» Instructions to follow
Exactly the lines below from the one with "2026 年 4 月 (38, 1207)" up to and including the one with "OCPC初期成本翻倍就关掉？这个动作恰恰是最错的 (116, 889)" make up the answer, with nothing else added.

» The data
◇ ◇ ◇

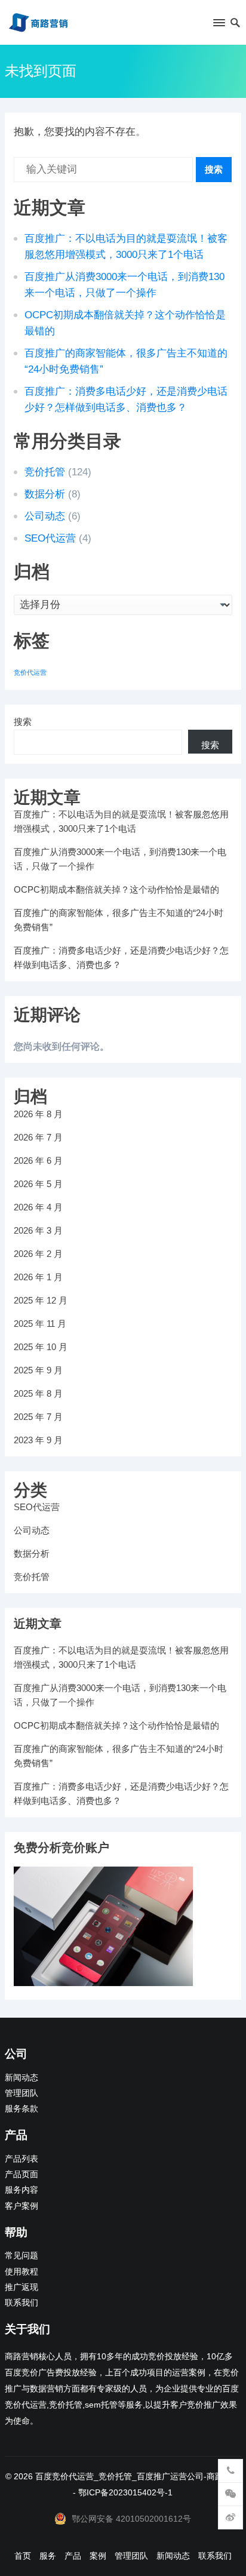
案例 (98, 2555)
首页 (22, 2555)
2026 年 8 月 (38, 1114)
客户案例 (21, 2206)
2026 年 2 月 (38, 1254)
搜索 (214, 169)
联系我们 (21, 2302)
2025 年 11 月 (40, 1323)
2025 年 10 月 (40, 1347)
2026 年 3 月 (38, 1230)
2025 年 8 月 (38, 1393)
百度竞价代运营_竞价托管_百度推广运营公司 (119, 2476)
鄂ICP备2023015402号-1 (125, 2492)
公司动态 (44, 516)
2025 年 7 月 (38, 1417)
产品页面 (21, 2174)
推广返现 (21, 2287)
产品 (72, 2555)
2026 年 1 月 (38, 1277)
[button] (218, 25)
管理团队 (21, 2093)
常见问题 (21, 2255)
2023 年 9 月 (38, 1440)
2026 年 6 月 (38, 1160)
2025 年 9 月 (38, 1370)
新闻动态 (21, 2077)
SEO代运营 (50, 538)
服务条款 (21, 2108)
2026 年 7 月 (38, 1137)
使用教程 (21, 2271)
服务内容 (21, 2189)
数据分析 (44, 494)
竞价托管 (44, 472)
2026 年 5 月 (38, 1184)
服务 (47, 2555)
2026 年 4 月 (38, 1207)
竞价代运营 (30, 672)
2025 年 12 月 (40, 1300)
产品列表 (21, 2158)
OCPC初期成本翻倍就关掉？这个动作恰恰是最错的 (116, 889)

◇ ◇ ◇

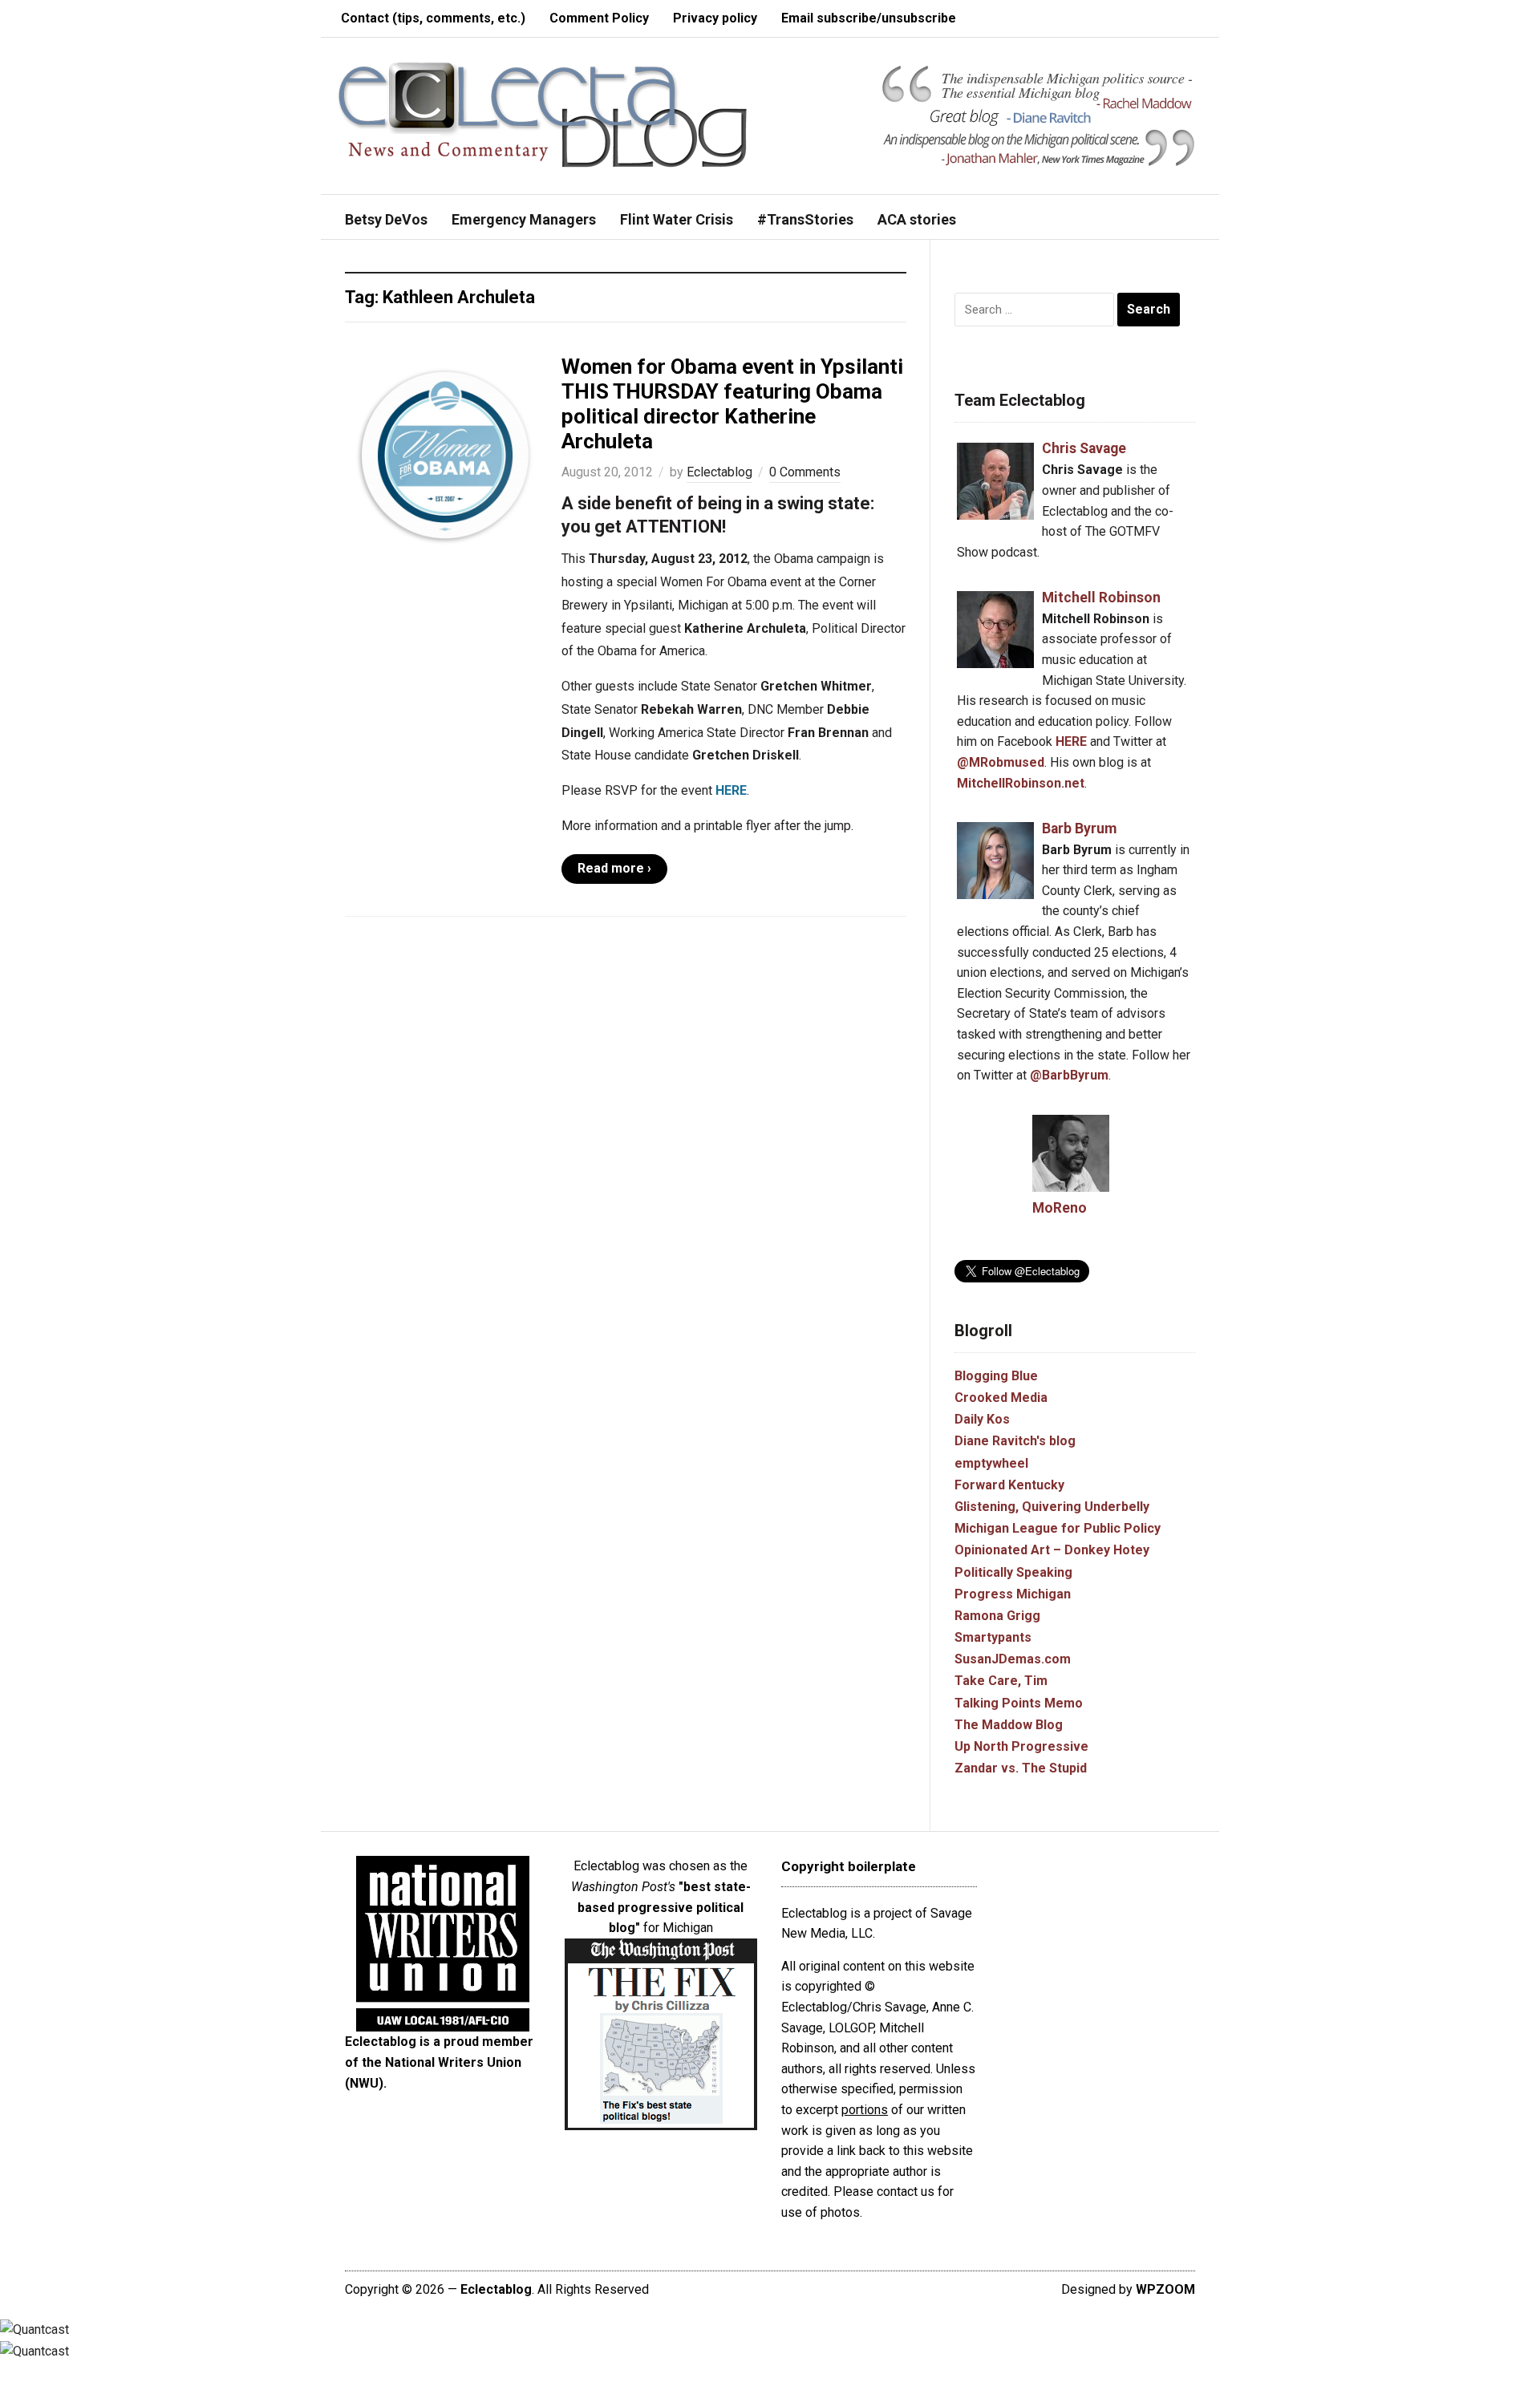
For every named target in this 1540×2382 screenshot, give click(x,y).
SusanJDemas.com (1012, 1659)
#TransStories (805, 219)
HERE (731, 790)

◇ ◇ ◇

» Your response
2026 年 4 月 (38, 1207)
竞价代运营 (30, 672)
2025 年 12 月 (40, 1300)
产品列表 (21, 2158)
OCPC初期成本翻倍就关掉？这个动作恰恰是最错的 (116, 889)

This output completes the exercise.